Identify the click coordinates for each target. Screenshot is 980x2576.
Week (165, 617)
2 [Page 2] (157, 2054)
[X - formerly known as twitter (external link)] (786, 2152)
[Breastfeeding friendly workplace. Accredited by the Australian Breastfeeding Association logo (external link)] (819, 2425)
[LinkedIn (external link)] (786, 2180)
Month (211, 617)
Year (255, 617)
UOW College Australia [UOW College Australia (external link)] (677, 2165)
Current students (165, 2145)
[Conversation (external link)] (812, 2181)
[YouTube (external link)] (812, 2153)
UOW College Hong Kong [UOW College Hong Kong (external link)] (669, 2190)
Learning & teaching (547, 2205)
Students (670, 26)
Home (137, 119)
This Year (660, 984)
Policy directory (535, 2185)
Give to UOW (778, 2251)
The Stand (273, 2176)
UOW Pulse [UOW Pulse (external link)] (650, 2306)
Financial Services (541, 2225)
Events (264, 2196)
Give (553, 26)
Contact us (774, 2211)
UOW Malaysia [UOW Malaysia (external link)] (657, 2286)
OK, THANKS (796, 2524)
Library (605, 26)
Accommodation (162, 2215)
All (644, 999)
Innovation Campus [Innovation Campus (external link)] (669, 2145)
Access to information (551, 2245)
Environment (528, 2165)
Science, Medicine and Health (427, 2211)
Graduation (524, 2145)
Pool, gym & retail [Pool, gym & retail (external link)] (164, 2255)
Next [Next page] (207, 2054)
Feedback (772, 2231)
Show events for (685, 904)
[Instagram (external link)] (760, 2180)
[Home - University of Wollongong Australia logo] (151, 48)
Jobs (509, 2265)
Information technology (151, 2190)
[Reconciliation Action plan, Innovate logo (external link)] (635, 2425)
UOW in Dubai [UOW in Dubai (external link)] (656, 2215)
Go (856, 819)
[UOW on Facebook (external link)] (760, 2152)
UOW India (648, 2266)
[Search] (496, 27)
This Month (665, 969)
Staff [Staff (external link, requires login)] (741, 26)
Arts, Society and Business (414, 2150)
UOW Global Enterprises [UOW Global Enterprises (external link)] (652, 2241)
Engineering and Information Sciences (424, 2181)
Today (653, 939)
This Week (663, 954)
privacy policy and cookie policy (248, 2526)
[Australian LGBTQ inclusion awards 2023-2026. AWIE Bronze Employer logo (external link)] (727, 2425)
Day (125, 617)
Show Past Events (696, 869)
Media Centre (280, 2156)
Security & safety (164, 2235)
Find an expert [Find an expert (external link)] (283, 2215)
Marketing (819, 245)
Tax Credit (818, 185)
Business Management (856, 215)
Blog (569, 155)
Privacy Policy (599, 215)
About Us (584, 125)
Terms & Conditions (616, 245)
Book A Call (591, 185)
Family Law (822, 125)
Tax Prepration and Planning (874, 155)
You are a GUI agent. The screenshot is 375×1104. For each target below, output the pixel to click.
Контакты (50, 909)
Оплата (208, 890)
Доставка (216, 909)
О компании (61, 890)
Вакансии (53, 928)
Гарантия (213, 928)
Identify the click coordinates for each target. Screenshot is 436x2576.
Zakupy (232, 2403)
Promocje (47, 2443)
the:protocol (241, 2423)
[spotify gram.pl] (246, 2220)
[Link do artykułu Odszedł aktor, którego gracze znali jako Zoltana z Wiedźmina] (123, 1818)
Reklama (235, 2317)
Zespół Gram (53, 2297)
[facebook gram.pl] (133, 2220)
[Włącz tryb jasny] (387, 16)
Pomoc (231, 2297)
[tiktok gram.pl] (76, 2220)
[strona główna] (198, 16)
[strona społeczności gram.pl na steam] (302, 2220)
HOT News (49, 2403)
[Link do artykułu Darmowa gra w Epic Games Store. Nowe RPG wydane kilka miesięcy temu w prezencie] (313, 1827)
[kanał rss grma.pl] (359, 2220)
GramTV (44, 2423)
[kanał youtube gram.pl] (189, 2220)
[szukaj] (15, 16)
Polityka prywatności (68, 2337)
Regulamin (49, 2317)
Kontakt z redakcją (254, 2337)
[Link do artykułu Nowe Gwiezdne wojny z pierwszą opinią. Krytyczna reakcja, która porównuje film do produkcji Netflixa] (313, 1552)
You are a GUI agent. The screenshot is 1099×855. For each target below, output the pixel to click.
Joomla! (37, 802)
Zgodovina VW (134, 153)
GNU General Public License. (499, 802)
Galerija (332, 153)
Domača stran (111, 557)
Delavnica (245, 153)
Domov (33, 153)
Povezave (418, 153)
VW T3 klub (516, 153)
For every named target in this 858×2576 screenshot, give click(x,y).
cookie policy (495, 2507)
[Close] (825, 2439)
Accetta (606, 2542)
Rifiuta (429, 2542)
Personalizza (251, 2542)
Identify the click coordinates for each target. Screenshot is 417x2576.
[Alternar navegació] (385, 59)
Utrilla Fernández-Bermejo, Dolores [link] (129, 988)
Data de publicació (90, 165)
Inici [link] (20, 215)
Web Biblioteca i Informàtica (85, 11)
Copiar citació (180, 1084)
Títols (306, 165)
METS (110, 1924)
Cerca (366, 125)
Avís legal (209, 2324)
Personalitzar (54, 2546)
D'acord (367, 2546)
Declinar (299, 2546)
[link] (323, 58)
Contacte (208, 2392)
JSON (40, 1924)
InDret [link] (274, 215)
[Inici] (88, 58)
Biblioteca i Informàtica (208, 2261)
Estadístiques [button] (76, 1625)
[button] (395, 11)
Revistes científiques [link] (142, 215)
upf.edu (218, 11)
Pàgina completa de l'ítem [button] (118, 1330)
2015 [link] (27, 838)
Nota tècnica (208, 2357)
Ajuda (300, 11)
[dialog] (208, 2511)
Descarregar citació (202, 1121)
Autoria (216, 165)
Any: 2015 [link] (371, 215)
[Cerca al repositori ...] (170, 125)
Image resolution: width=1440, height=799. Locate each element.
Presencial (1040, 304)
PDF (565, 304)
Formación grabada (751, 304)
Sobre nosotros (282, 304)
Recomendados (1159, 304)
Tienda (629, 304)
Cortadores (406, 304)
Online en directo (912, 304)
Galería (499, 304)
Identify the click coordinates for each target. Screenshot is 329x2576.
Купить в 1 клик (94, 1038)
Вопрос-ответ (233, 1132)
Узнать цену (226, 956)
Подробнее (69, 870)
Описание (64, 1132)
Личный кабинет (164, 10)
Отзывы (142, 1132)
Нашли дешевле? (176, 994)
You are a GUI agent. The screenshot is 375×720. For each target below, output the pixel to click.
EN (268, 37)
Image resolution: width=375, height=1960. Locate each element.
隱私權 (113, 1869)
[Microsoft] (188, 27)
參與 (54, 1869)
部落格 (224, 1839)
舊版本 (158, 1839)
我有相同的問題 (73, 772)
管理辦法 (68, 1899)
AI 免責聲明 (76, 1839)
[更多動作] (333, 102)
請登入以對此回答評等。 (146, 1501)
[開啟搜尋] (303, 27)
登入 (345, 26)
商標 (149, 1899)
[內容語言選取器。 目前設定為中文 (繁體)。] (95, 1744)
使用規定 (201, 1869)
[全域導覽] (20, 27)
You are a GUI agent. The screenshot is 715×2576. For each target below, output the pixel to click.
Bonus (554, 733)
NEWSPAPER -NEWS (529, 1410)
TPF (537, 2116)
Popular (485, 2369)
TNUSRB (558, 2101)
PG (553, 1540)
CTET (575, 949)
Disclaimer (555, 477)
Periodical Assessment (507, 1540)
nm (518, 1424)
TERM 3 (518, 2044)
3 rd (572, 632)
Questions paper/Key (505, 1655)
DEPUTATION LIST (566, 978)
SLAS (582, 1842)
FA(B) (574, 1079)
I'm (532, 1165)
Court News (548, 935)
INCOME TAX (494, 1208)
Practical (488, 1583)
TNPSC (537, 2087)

****************************************

Set exercise
Reproduce the part of the records that opens with the line containing "Online en directo (912, 304)" and closes with the end of the records, substituting "interface agent" for "GUI agent" and leaving all else unchanged.

Answer to the exercise
Online en directo (912, 304)
Galería (499, 304)
Identify the click coordinates for each target. Screenshot is 329x2576.
Купить в 1 клик (94, 1038)
Вопрос-ответ (233, 1132)
Узнать цену (226, 956)
Подробнее (69, 870)
Описание (64, 1132)
Личный кабинет (164, 10)
Отзывы (142, 1132)
Нашли дешевле? (176, 994)
You are a interface agent. The screenshot is 375×720. For each target below, output the pixel to click.
EN (268, 37)
Image resolution: width=375, height=1960. Locate each element.
隱私權 (113, 1869)
[Microsoft] (188, 27)
參與 (54, 1869)
部落格 (224, 1839)
舊版本 (158, 1839)
我有相同的問題 (73, 772)
管理辦法 (68, 1899)
AI 免責聲明 (76, 1839)
[更多動作] (333, 102)
請登入以對此回答評等。 (146, 1501)
[開啟搜尋] (303, 27)
登入 (345, 26)
商標 (149, 1899)
[內容語言選取器。 目前設定為中文 (繁體)。] (95, 1744)
使用規定 (201, 1869)
[全域導覽] (20, 27)
You are a interface agent. The screenshot is 715×2576. For each target below, output the pixel to click.
Bonus (554, 733)
NEWSPAPER -NEWS (529, 1410)
TPF (537, 2116)
Popular (485, 2369)
TNUSRB (558, 2101)
PG (553, 1540)
CTET (575, 949)
Disclaimer (555, 477)
Periodical Assessment (507, 1540)
nm (518, 1424)
TERM 3 (518, 2044)
3 rd (572, 632)
Questions paper/Key (505, 1655)
DEPUTATION LIST (566, 978)
SLAS (582, 1842)
FA(B) (574, 1079)
I'm (532, 1165)
Court News (548, 935)
INCOME TAX (494, 1208)
Practical (488, 1583)
TNPSC (537, 2087)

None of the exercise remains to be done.